- WORK TO COMPLETE: The span to repeat in the listing below runs from the line containing "519x408 pixels." to the line containing "Task: Enable Never", inclusive. Repeat it exactly, and only it.

:: MATERIAL PROVIDED

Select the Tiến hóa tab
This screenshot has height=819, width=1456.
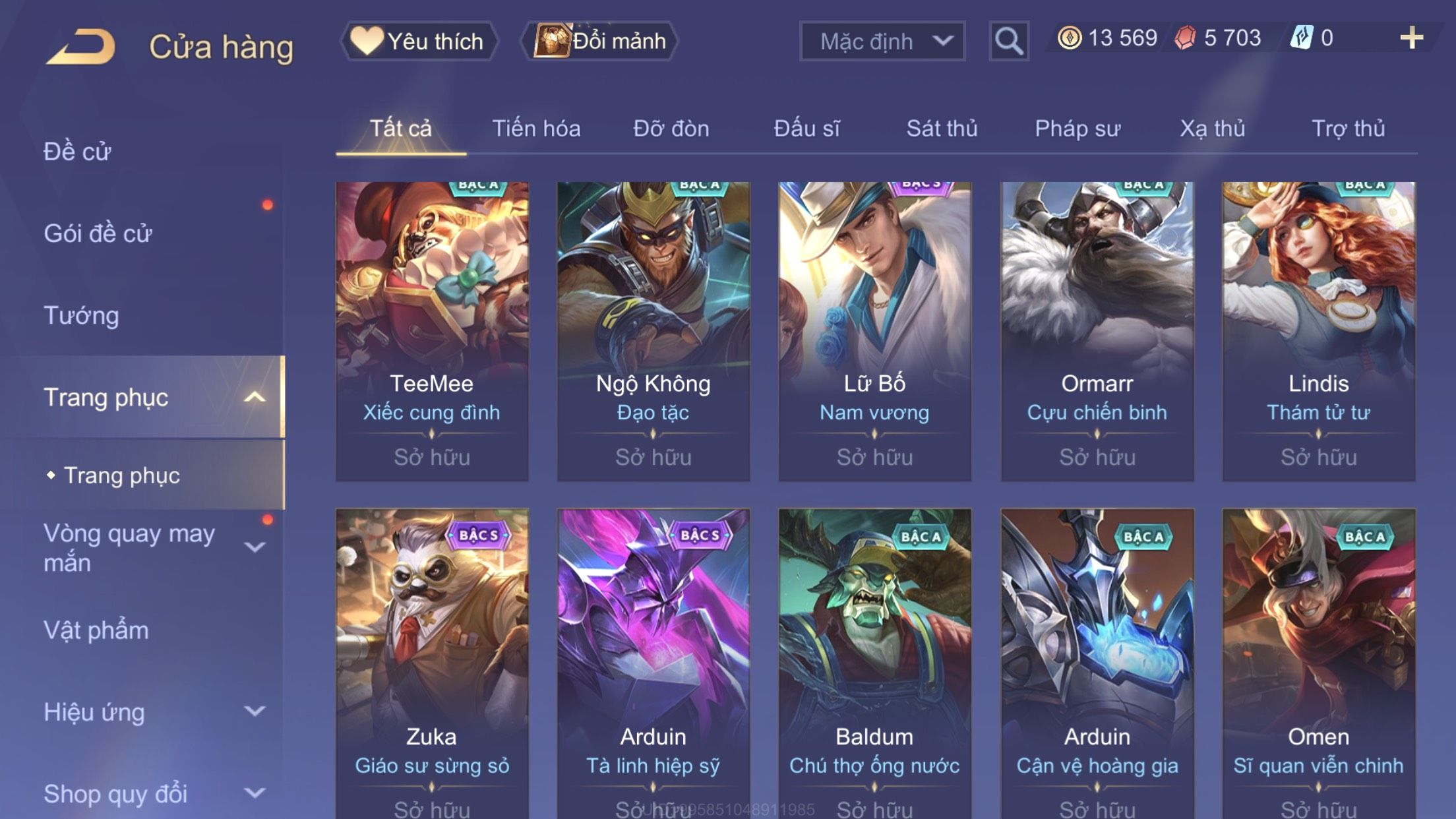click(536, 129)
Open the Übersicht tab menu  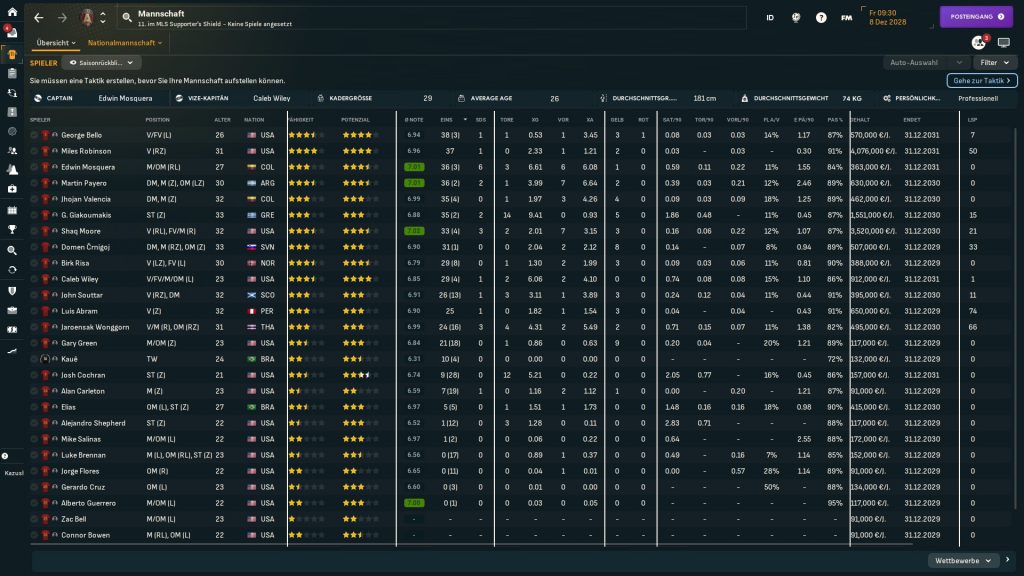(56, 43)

::::
:: MATERIAL PROVIDED

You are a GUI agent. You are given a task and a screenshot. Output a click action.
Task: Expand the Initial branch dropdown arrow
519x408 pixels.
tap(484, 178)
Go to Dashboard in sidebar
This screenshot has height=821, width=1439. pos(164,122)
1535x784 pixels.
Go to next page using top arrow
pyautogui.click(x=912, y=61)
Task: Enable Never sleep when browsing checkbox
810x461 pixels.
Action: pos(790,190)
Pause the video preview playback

::::
:: MATERIAL PROVIDED

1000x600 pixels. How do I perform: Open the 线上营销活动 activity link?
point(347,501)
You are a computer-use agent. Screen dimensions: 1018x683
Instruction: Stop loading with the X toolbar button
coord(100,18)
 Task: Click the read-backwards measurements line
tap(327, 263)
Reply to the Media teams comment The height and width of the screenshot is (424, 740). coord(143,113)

::::

- YOUR SOLUTION:
519x408 pixels.
tap(484, 178)
Go to Dashboard in sidebar
This screenshot has height=821, width=1439. pos(164,122)
1535x784 pixels.
Go to next page using top arrow
pyautogui.click(x=912, y=61)
Task: Enable Never sleep when browsing checkbox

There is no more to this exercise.